When I was thinking about how to maintain conversational context across stateless API calls, this metaphor seemed to fit. Each user turn could be seen as a value, the conversation history as the surrounding context, and the act of producing a response as a transformation that happens inside that context rather than outside of it. The first version of Monadic Chat was a tiny Ruby program that did exactly this with JSON templates: each request carried an input, an output, and an accumulator, and the response itself became the next input. I wrote a short paper about it for the 2023 annual meeting of the Association for Natural Language Processing.

Discourse as monad

The reason the monad metaphor felt right was not only that it gave me a useful way to think about the software architecture. It also matched the way cognitive linguists describe what speakers and hearers actually do when they hold a conversation.

Ronald Langacker has written extensively about what he calls the current discourse space – a structured representation of the immediately relevant context that participants share at any moment in a conversation. Each utterance updates this space: new entities are introduced, previous ones recede, the focus shifts, and the updated space becomes the ground for the next utterance.
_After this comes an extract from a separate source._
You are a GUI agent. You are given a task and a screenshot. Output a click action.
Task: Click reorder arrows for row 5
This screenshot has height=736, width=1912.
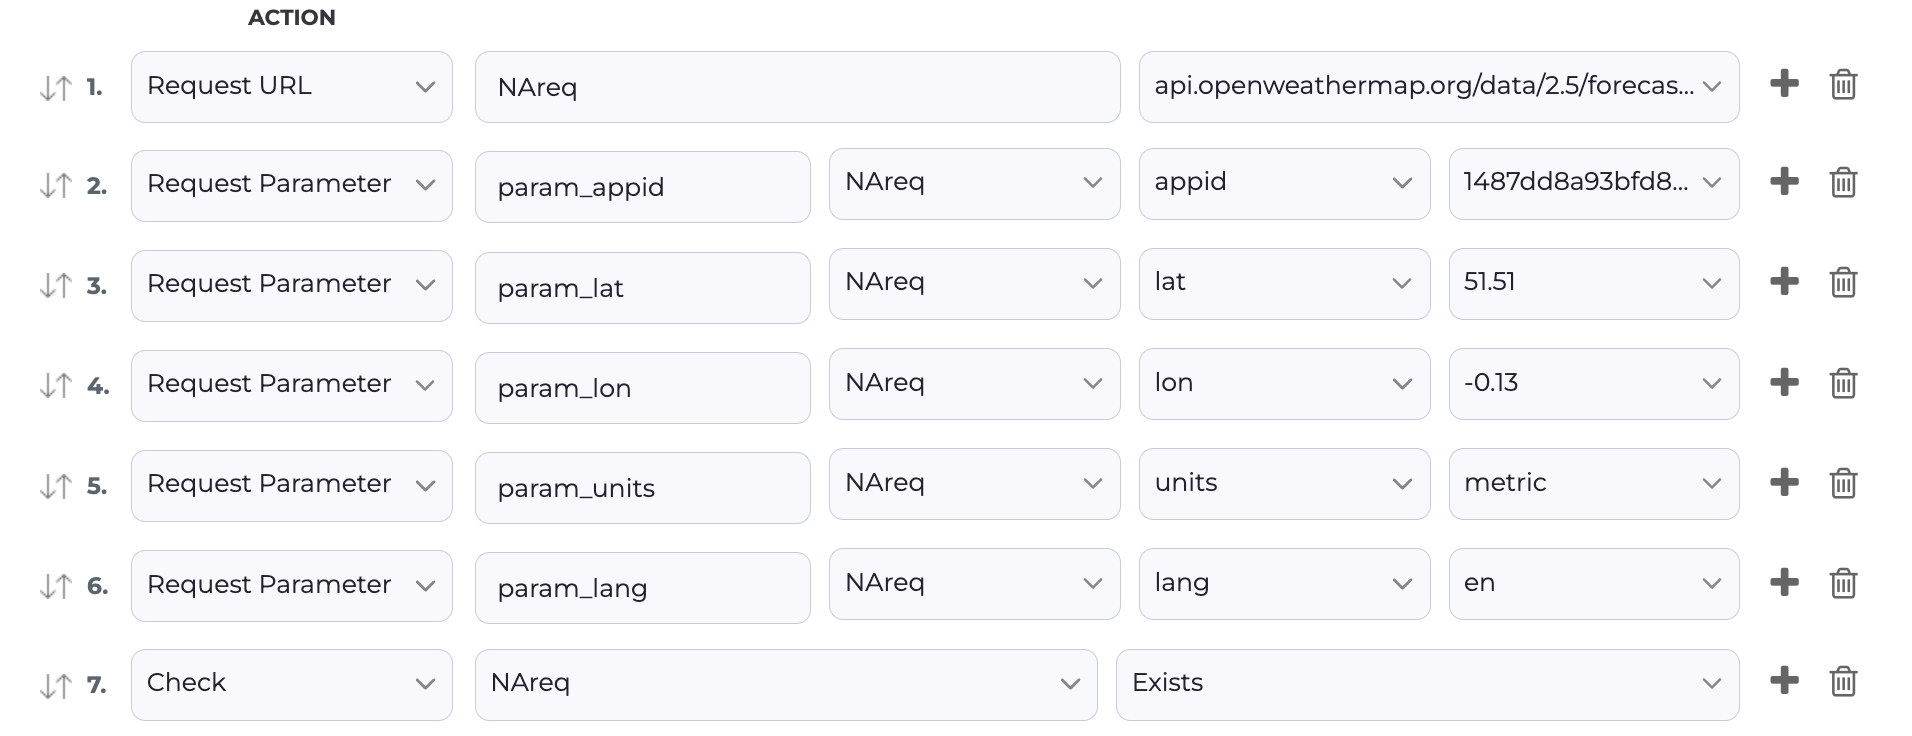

The structure has some parallels with how a monadic computation passes its environment forward through each step.

The monad in functional programming is a precisely defined mathematical object, while the current discourse space is a theoretical construct in cognitive linguistics. I do not want to conflate the two, but the shape is similar enough that bringing them into conversation seemed worthwhile. I have explored the linguistic side of this elsewhere – in a talk at ICLC 16 in 2023 and in Ninchi Gengogaku Ronkou (Studies in Cognitive Linguistics) the year after, which I introduced on this blog earlier.

What matters, I think, is that how human speakers actually hold and manage context remains very much an open question in cognitive linguistics, and conversational AI may, perhaps, give us a new kind of object to think with – not only as a practical tool but as something that could feed back into theoretical work on discourse and cognition.
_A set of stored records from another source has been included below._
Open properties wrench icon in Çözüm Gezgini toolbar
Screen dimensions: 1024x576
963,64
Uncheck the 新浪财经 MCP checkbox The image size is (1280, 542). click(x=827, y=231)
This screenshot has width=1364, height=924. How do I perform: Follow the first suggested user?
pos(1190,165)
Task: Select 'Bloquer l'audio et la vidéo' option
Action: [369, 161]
Where the project is going

Monadic Chat in 2026 is more eclectic than the original prototype. It speaks to multiple LLM providers, runs containerised tools, and handles images, audio, and video as well as text. It has grown into more of a multi-tool than a focused one. The project page has the current details.
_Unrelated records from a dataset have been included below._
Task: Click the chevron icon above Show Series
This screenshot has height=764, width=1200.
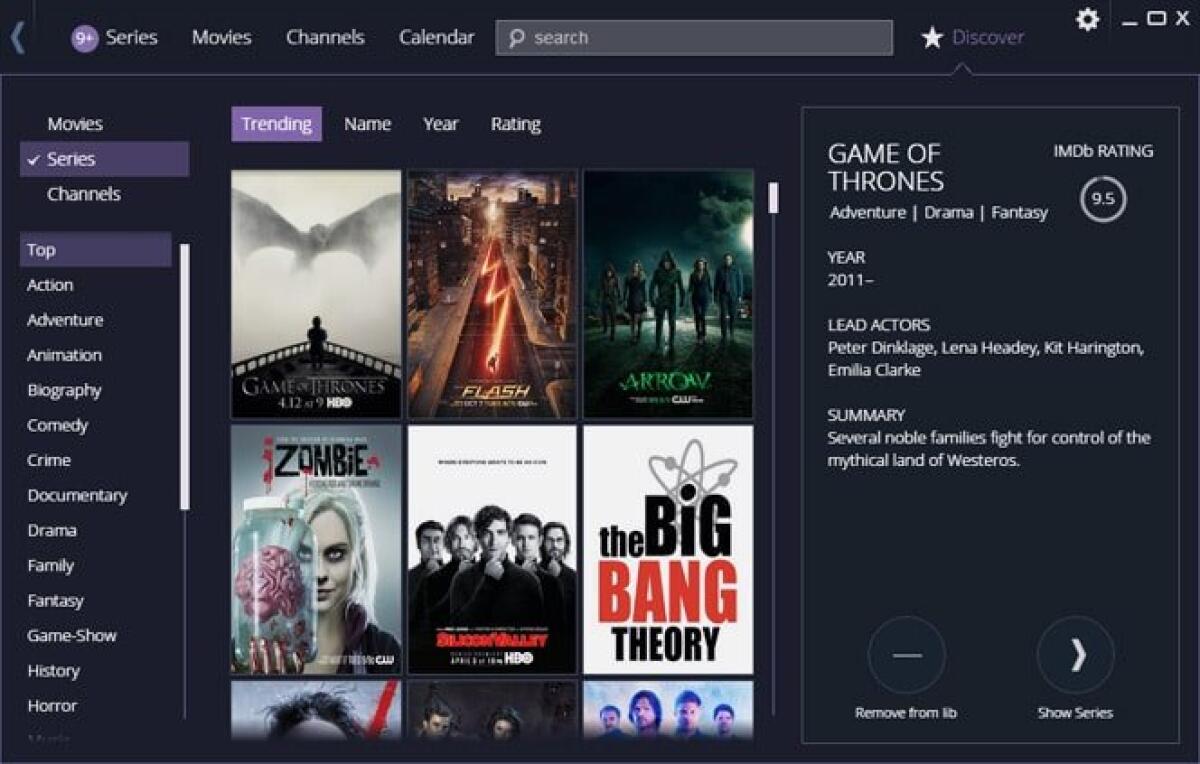Action: [1075, 655]
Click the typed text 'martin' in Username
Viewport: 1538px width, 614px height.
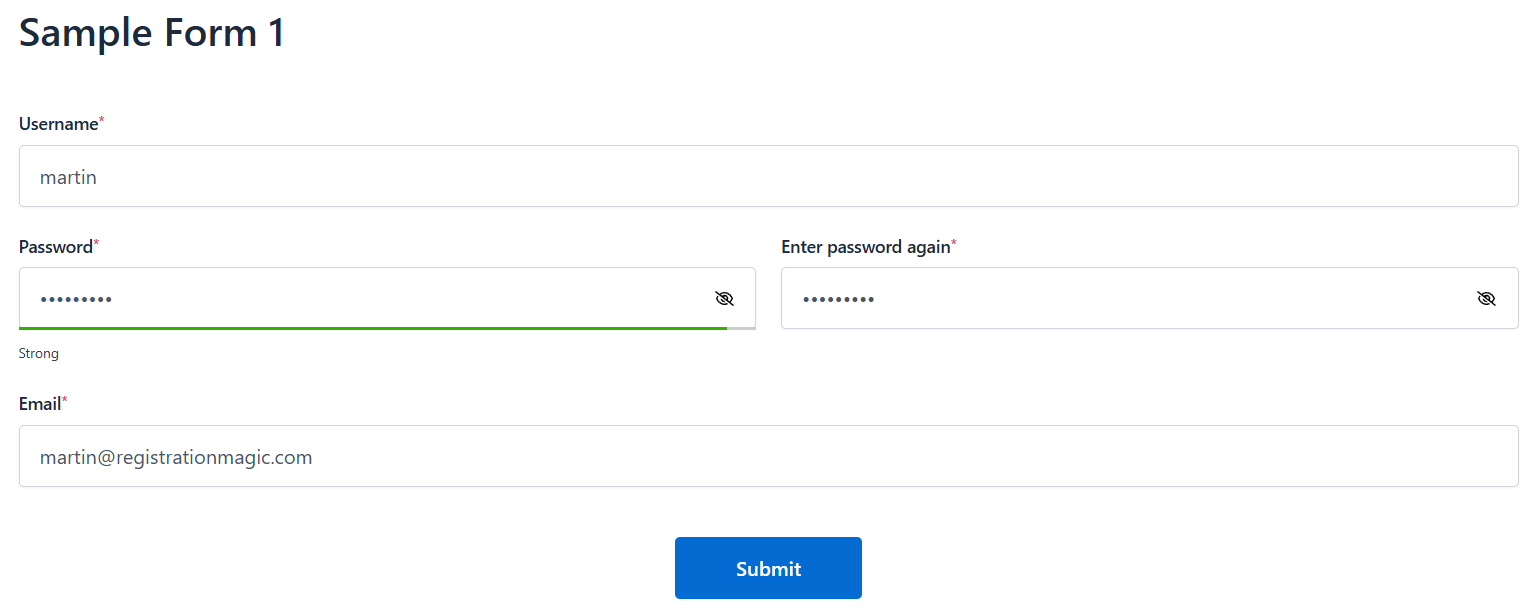(68, 178)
Real discourse is typically multimodal: gesture, intonation, and the visible environment all tend to play a part in how people make meaning, even though formal linguistic theory has often lacked the tools to handle them and has tended to set them aside in analysis. Monadic Chat's handling of images, audio, and video is still only partial, but my hope is that it will become not only a chat tool that gradually grows into such material, but also a medium through which I can come to understand more concretely what context actually is, and what the current discourse space really looks like.